Up to now, receptor-mediated Munc13-1 activation in mammalian systems was widely assumed but still speculative (Brose et al., 2004). Our data are the first to show the longstanding hypothesis that PLCβ-coupled GqPCRs engage Munc13-1 to modulate vesicle priming and hence exocytosis in mammalian cells. At the neuromuscular junction of C. elegans, neurotransmitter release is enhanced by a presynaptic signaling pathway containing Gαq, PLCβ, and UNC-13 (Lackner et al., 1999). Mutation of the DAG-binding site in UNC-13 reduces facilitation, indicating that other DAG-binding proteins like PKC or DAG-activated Ca2+ channels may also contribute to the regulation. In contrast to C. elegans, DAG-insensitive Munc13-1H567K completely abolished the agonist-dependent potentiation of exocytosis in chromaffin cells (Fig. 5). Under our conditions, inhibition of PKC had no detectable effect (Fig. 3). It seems, therefore, that the well characterized effect of PKC on the RRP in chromaffin cells is more important for activity-dependent than for receptor-mediated potentiation of exocytosis (Smith, 1999; Park et al., 2006). We cannot dismiss a possible PKC-mediated modulation of the fusion pore, because this would not necessarily be apparent in C m measurements. A concerted regulation of vesicle priming and fusion by Munc13-1 and PKC may therefore occur under certain conditions. Experiments on unclamped chromaffin cells report that histamine induces phosphorylation of the syntaxin binding protein Munc18 by PKC and that this is correlated with a change in fusion pore kinetics (Barclay et al., 2003; Craig et al., 2003).

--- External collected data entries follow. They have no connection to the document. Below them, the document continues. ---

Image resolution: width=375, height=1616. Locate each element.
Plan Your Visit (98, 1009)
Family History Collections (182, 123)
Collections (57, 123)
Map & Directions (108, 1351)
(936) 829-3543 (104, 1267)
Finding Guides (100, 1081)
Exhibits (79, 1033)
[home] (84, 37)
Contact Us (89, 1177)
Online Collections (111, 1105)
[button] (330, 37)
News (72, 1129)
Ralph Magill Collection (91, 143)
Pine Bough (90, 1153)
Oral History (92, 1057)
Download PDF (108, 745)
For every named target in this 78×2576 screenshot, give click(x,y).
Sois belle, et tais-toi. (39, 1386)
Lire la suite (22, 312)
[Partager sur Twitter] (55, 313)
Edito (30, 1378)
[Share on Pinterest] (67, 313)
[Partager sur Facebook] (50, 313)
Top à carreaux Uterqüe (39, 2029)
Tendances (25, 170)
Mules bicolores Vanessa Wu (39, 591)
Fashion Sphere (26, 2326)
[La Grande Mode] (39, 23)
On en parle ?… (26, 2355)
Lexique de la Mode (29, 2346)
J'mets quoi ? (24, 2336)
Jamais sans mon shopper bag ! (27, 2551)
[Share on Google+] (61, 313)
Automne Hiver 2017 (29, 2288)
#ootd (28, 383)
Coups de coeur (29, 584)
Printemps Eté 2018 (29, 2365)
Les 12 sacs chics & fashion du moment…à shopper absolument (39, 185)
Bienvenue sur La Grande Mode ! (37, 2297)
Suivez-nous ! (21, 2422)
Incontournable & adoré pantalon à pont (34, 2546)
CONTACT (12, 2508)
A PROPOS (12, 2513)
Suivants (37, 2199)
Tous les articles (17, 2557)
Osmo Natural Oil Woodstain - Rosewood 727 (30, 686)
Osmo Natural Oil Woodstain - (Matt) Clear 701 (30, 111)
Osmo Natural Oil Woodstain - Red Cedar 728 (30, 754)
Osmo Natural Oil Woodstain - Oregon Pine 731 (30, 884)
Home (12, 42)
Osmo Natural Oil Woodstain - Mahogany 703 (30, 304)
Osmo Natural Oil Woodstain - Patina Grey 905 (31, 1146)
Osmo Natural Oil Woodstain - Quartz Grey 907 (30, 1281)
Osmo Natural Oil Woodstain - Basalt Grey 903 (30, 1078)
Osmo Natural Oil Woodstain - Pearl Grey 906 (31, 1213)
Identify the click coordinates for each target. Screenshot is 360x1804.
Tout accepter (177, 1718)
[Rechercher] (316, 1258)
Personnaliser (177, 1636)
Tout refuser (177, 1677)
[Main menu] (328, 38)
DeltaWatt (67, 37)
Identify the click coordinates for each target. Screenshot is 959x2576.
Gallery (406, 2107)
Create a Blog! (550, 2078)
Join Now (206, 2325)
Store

A recent report suggests the role of PKC in agonist-dependent regulation of exocytosis may well depend on the presence of other mediators and activation of additional G-protein-coupled signaling pathways (Chen et al., 2005).

Ca2+ release from stores is also required for histamine potentiation of exocytosis (Pan and Fox, 2000); the molecular mechanism of this Ca2+ dependence is unknown but may involve the modulation of Munc13-1 activity by calmodulin (Junge et al., 2004) or DOC2 (Groffen et al., 2006). Interestingly, store-dependent Ca2+ influx at the plasma membrane does not appear to be needed for histamine-dependent potentiation of exocytosis because the holding current was not observed to change in the presence of agonist. This is in contrast to results obtained with angiotensin II and may be important in recruitment of additional signaling molecules, such as PKC by AT-1 receptors (Teschemacher and Seward, 2000).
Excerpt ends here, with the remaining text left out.